En alguna que otra ocasión hay que darle la razón al miembro de la RAE Arturo Pérez Reverte (por ser de los pocos que dan la cara en esa institución), pues el uso del lenguaje que lleva a cabo la clase política asusta. No tanto por la incultura que demuestran (algo a lo que ya, por desgracia, se está acostumbrado) sino porque son los responsables de la educación. Y si no cuidan del lenguaje, de la propia lengua, cómo esperar que cuiden otros aspectos.

Rechina bastante el uso que se hace por parte del gobierno de la palabra “topar”. En puridad la RAE establece que topar es chocar contra una cosa, hallar algo o a alguien de forma casual, encontrar lo que se buscaba, tropezar… En todos los casos es algo completamente distinto al uso que se le está dando. Pedro Sánchez, que no es que sea una persona con un lenguaje rico, estableció que poner un límite al precio del gas era “topar”. Como nadie le dijo que era una bestia parda del lenguaje y un inculto, todo el mundo le ha seguido, incluidos los periodistas, algunos de los cuales escriben libros y se las dan de cultos.

Luego han venido las mininistras Ione Belarra o Yolanda Díaz a querer topar alimentos, beneficios empresariales, etc. Cualquier persona se puede topar con un plátano o una naranja, pero difícilmente van a topar el precio de esos productos. Con suerte podrán establecer un límite o un precio máximo. No cabe un neologismo de ese tipo cuando existe una palabra que significa algo completamente diferente. Y si miran a la derecha también utilizan el término porque la incultura no va por barrios en este caso, sino que se extiende por toda la clase política.

Poco se puede esperar de personajes tales que piensan que el resto de los españoles son, como poco, idiotas. Ahí tienen a Yolanda Díaz diciendo que en 15 días ha leído 12 libros (igual eran de 20-40 páginas), ha hecho surf, ha comido manjares de su tierra, ha paseado por la playa, etc. En algún lado miente, pero eso no les importa porque realmente piensan que usted es idiota. De ahí que no necesiten poseer una capacidad lingüística para hablar, llegando al caso extremo de Isabel Díaz Ayuso que con unas 1.000 palabras vive. Pero sí inventan un lenguaje propio para aparentar.

Separar a la clase política del pueblo

Da igual el pelaje del político, todos utilizan el “politiqués” (perdón por la palabra inventada). ¿Qué es el politiqués? Un lenguaje corporativo lleno de palabras que parecen cultas por administrativas y que se utiliza para marcar cierta diferencia entre el nosotros y el ellos. O lo que es lo mismo para distinguir a la clase política del pueblo. Inventan términos, abusan del uso de las siglas y cambian el significado de las palabras. Esto último es propio de la izquierda postmoderna por aquello de la deconstrucción y el lacanismo, aunque en realidad es por lo que Lewis Carroll sobre el poder y el significado de las palabras.

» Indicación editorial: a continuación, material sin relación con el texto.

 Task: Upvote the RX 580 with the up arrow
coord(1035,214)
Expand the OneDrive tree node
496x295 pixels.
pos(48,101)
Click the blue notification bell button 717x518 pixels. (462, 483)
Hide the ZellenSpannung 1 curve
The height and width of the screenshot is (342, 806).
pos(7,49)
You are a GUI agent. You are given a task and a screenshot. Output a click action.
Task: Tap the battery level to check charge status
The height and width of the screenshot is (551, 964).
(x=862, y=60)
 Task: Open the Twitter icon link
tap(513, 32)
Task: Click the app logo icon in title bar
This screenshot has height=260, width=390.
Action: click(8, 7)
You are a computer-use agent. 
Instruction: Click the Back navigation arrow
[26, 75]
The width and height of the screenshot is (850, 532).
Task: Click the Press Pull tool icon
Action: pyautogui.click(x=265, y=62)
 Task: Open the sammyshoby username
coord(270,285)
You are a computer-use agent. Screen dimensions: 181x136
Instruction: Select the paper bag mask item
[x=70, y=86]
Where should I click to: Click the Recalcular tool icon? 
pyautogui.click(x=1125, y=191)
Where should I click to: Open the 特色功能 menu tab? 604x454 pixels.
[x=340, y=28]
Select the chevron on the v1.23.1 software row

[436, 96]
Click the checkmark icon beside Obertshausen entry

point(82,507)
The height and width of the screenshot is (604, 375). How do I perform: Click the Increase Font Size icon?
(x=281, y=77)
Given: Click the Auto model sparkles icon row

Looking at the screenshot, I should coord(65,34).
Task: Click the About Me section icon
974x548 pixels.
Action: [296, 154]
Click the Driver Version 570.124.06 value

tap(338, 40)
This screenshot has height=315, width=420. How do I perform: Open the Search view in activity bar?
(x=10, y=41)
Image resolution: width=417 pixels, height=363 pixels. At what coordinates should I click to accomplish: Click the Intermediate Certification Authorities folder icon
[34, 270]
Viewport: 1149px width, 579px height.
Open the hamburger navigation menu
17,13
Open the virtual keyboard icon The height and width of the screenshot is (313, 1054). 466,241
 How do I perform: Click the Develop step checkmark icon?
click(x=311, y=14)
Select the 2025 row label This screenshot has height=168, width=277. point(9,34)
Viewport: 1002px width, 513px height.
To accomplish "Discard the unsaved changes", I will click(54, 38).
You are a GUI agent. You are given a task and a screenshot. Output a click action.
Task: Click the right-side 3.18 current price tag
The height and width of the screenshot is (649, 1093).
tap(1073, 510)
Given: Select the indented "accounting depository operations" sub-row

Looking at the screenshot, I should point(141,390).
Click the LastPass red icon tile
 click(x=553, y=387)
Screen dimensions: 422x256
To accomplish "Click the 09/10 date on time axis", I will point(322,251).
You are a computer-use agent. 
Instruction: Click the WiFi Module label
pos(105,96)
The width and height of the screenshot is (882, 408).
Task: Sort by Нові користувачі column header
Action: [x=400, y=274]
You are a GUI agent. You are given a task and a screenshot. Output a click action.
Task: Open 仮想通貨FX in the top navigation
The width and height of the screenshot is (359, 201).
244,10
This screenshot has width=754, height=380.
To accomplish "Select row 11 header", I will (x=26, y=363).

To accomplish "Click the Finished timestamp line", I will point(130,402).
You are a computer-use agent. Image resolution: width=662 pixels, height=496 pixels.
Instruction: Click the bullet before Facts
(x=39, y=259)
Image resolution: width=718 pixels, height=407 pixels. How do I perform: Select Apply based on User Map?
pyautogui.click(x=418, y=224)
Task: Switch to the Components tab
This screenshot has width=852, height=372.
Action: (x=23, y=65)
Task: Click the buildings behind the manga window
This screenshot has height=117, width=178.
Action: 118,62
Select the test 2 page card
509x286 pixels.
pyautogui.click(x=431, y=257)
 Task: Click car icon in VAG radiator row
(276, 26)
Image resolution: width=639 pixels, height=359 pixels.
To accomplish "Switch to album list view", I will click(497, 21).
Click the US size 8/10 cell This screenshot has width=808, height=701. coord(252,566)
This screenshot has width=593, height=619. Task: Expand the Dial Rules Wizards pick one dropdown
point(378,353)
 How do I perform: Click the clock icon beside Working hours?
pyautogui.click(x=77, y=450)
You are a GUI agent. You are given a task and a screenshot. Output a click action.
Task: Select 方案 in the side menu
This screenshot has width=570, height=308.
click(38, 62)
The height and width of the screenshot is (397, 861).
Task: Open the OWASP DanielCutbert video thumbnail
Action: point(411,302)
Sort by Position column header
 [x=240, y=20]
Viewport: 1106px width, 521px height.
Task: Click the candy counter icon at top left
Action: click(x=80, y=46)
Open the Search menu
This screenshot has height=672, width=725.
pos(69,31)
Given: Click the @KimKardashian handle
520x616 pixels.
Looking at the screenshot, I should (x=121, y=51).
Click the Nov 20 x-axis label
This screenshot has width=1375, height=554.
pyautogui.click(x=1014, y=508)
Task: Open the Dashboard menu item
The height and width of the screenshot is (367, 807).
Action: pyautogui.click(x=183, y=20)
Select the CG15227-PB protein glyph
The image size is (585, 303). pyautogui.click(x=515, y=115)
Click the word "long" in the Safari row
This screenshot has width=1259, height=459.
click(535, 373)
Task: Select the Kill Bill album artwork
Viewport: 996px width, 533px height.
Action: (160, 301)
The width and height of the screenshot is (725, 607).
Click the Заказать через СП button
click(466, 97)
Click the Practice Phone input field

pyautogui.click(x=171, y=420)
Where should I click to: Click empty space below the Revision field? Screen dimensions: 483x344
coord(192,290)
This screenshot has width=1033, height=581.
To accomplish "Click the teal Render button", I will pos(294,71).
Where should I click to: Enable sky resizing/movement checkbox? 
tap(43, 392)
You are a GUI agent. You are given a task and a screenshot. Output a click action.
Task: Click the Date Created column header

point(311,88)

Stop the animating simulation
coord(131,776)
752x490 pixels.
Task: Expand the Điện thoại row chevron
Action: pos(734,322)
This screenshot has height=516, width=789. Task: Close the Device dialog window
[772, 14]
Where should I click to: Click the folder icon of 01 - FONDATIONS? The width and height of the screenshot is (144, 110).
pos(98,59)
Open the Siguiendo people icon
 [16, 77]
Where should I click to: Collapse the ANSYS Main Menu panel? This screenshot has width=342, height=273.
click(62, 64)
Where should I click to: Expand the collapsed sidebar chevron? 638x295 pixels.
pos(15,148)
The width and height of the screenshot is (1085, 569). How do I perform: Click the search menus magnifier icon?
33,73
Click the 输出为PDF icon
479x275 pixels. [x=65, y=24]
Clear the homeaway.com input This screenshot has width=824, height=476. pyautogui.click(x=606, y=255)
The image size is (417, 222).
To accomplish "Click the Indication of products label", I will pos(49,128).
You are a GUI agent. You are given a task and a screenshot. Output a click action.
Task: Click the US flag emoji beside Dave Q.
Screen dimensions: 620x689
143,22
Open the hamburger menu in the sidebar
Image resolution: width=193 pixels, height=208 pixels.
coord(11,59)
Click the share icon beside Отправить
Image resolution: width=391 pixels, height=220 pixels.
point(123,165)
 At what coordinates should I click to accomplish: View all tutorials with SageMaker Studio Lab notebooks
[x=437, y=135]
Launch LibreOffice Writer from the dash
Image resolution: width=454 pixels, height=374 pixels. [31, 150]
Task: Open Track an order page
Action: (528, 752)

Un lenguaje que los periodistas también se apropian para situarse como los intermediarios cualificados entre clase política y pueblo. Sólo hay que leer los libros que editan los periodistas para ver lo mal que escriben teniendo libertad y no estando bajo el control del SEO digital. Así, poco a poco, las personas del corriente se van separando de lo político. Unas porque no entienden lo que se dice aunque les parezcan discursos hermosos (lo estético se suele cuidar), otras porque siendo cultas no pueden entender que semejantes mastuerzos estén gobernando.

Y cuando la política se convierte en cosa de élites y aparatos ideológicos sucede que llega la dictadura bajo apariencia de democracia liberal. Normal que a cualquier intelectual o político no adscrito que utilice el lenguaje común, con las palabras adecuadas y señalando el entramado que han construido se le califique de populista, rojipardo o fascista directamente. La descalificación siempre le llega a aquél que habla con claridad y señalando las fallas del sistema. Incluso los que se proclaman antisistema son parte del sistema y, en ocasiones, son los que hablan más raro. Una forma de distinguirse para conseguir su derrama del capitalismo.